Task instructions:
Please transcribe the records word for word, from the line with "Task: Click the Dietfurt an der Altmühl label" up to and including the line with "tap(74, 208)".

· · ·

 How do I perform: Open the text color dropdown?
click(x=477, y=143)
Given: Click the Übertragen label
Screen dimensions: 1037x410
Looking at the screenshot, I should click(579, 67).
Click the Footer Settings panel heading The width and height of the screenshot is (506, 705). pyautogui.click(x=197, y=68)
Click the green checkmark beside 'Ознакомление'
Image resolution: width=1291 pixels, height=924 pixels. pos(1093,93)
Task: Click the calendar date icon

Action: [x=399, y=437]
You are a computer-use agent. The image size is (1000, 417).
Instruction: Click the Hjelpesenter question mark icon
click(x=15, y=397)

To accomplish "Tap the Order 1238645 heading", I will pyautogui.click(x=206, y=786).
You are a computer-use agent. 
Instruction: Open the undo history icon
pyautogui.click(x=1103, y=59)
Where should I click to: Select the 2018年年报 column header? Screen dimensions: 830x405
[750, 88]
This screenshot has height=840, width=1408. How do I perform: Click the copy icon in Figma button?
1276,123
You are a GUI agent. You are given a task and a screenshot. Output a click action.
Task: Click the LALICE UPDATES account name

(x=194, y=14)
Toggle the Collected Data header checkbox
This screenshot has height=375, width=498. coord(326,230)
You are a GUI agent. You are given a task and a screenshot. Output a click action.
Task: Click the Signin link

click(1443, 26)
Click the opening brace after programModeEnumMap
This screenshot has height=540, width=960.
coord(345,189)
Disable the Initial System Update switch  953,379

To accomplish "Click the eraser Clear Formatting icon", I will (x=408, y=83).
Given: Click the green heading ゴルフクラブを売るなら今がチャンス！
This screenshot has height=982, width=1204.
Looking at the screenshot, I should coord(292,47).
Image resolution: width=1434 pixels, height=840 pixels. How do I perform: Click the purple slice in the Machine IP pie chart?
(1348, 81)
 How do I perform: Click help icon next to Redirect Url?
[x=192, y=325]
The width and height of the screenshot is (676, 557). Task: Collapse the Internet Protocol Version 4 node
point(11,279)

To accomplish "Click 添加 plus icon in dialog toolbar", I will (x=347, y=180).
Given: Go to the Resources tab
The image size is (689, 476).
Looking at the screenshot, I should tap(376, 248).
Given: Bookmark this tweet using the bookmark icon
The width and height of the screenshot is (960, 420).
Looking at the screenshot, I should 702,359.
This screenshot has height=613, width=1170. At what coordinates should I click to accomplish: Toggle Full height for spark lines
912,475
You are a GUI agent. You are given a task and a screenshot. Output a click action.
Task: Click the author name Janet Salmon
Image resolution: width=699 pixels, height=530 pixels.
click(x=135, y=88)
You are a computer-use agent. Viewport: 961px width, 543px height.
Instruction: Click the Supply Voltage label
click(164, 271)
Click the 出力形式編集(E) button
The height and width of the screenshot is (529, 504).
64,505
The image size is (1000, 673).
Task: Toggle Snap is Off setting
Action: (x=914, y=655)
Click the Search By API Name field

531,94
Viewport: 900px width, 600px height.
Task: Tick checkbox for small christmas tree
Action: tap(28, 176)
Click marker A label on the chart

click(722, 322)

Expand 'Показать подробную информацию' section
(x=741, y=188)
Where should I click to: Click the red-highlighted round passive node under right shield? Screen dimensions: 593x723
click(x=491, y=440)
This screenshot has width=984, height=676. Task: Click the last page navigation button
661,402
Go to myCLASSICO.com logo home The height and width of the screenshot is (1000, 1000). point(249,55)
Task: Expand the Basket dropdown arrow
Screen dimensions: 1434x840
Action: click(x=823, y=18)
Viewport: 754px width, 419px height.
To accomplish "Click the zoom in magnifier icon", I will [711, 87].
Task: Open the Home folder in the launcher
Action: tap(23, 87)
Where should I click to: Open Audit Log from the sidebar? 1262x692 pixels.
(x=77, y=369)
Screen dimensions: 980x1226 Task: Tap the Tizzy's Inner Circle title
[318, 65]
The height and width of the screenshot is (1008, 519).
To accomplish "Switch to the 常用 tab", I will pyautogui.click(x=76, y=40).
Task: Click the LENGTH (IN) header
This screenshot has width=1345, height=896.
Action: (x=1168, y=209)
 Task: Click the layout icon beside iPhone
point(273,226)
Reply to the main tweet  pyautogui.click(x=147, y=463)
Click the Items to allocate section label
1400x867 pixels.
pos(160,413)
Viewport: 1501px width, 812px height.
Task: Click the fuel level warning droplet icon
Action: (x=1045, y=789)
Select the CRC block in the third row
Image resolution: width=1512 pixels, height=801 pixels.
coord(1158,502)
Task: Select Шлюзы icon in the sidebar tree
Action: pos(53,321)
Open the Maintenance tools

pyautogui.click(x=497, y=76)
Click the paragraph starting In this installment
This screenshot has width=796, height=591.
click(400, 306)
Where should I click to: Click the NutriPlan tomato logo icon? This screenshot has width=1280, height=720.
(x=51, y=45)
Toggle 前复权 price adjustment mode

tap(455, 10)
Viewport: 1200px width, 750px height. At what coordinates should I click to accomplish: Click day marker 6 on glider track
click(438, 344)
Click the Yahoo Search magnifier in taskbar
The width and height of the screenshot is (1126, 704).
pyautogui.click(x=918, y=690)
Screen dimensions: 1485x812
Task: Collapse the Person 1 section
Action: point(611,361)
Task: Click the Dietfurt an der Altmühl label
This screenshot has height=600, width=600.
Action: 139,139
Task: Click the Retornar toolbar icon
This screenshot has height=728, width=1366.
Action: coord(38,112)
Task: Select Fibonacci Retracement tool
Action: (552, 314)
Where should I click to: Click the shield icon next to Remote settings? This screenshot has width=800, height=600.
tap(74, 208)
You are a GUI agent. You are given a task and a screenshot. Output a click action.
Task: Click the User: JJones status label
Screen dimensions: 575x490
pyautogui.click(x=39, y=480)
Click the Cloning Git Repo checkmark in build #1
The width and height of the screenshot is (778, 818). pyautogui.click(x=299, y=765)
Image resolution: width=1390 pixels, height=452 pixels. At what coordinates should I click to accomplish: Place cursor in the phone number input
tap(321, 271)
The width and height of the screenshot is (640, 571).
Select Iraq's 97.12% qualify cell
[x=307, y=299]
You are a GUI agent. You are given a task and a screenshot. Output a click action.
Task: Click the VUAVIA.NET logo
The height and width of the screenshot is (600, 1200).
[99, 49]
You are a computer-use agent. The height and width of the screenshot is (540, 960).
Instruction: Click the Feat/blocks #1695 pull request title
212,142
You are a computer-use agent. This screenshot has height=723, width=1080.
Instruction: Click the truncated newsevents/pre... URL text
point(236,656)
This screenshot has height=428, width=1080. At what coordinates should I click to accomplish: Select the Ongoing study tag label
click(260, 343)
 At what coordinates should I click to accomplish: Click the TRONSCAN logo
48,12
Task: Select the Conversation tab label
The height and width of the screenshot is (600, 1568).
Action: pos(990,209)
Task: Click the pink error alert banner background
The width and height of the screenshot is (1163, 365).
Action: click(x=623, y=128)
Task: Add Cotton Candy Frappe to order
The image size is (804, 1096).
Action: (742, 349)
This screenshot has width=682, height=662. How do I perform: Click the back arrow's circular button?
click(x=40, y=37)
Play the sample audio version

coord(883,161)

· · ·

The answer:
Task: Click the Dietfurt an der Altmühl label
This screenshot has height=600, width=600.
Action: 139,139
Task: Click the Retornar toolbar icon
This screenshot has height=728, width=1366.
Action: coord(38,112)
Task: Select Fibonacci Retracement tool
Action: (552, 314)
Where should I click to: Click the shield icon next to Remote settings? This screenshot has width=800, height=600.
tap(74, 208)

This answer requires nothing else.